A single-centre study, published in the American Journal of Cardiology, from The Children’s Hospital of Philadelphia (CHOP) indicates that as many as one in five adult patients with congenital heart disease have symptoms of post-traumatic stress disorder (PTSD), with about one in 10 patients having symptoms that are directly related to their heart condition. The study researchers suggest that clinicians and carers need to be aware of possible PTSD symptoms, such as anxiety and depression, in their patients.

Yuli Kim (CHOP, Philadelphia, USA) and others enrolled 134 patients with congenital heart defects and used two validated mental health scales, with questions related to anxiety, depression and PTSD, to assess the incidence of PTSD among these patients. Of the 134 patients who completed one scale, 27 (21%) met criteria for global PTSD symptoms and of the 127 patients who completed another scale, 14 patients (11%) had PTSD symptoms specifically related to their congenital heart disease or treatment. According to a CHOP press release, the high prevalence of PTSD in this patient cohort (11–21%) is several times higher than the rate of 3.5% observed in the general population. Kim et al note in the American Journal of Cardiology that the prevalence is comparable to that found in children with CHD and in adults with acquired heart disease.
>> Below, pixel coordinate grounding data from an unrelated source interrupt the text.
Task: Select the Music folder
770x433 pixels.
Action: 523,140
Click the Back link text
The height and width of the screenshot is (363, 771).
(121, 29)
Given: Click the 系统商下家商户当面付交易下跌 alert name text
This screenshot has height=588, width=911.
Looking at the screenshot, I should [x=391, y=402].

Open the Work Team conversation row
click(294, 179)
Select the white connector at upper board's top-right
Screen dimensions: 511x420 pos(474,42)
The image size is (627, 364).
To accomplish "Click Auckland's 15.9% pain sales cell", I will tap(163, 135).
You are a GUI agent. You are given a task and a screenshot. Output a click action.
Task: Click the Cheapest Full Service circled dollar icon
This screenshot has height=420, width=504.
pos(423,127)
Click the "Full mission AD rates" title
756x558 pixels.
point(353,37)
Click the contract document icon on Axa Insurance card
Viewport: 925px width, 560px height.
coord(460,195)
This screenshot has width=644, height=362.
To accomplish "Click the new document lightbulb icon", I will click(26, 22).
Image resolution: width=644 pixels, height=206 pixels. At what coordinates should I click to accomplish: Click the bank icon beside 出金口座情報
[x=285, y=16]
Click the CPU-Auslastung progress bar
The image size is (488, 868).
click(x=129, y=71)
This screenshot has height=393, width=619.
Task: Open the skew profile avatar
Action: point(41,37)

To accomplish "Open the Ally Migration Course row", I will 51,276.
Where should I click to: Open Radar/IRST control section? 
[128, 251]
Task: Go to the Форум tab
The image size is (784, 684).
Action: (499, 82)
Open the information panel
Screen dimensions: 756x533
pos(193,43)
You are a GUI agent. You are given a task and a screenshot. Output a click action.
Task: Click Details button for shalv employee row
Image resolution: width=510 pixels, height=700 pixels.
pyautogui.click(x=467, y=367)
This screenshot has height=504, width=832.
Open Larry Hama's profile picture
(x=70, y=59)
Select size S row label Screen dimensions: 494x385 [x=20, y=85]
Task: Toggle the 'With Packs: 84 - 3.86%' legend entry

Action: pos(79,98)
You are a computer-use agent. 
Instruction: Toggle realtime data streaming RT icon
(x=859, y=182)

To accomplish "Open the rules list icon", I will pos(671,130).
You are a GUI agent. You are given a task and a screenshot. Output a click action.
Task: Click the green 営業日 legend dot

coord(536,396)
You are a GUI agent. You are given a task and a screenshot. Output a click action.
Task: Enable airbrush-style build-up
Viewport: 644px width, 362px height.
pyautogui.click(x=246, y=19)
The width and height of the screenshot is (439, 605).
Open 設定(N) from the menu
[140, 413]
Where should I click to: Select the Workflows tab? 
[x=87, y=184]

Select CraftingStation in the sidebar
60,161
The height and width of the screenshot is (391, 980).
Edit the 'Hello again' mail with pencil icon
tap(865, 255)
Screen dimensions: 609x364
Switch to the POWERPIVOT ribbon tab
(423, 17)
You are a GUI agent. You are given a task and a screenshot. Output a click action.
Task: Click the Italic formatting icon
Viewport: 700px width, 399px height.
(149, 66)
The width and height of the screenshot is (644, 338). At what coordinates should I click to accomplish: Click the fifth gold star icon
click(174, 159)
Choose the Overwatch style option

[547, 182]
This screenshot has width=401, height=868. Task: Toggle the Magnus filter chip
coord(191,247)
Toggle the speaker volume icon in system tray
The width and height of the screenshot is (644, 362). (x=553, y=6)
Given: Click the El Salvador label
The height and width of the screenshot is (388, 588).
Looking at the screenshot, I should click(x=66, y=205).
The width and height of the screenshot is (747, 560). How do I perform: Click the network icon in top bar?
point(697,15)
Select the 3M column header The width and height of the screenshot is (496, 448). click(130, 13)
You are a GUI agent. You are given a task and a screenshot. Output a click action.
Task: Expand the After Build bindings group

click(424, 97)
The authors also found two factors that were most strongly linked to PTSD in their patients: elevated depressive symptoms and the patient’s most recent cardiac surgery. Patients who had undergone cardiac surgery at an earlier year were more likely to have PTSD. This finding, according to Kim et al,  may reflect recent medical and surgical advances that lessen traumatic impacts, or alternatively, a “residual stress” explanation—ie. that traumatic stress produces chronic, lasting effects.

Furthermore, the study indicates that non-medical traumatic events may have contributed to PTSD in some patients. Additionally, the authors explain, the self-report measurements used in the study may not be as accurate as a clinical interview.

The press release reports that, overall, the new study may reveal important unmet needs in a growing population of patients. Corresponding author Lisa Deng (also at CHOP), says: “The high prevalence of PTSD detected in these adult congenital heart disease patients has important clinical implications. We need to conduct more research to identify measures along the lifespan to support our patients and ensure that they have a good quality of life.”

Kim comments: “Although the life expectancy of adults living with congenital heart disease has improved, ongoing care may include multiple surgeries and procedures. These patients remain at risk for both cardiac and non-cardiac effects of their chronic condition, and face unique life stressors that may place them at elevated risk for psychological stress.”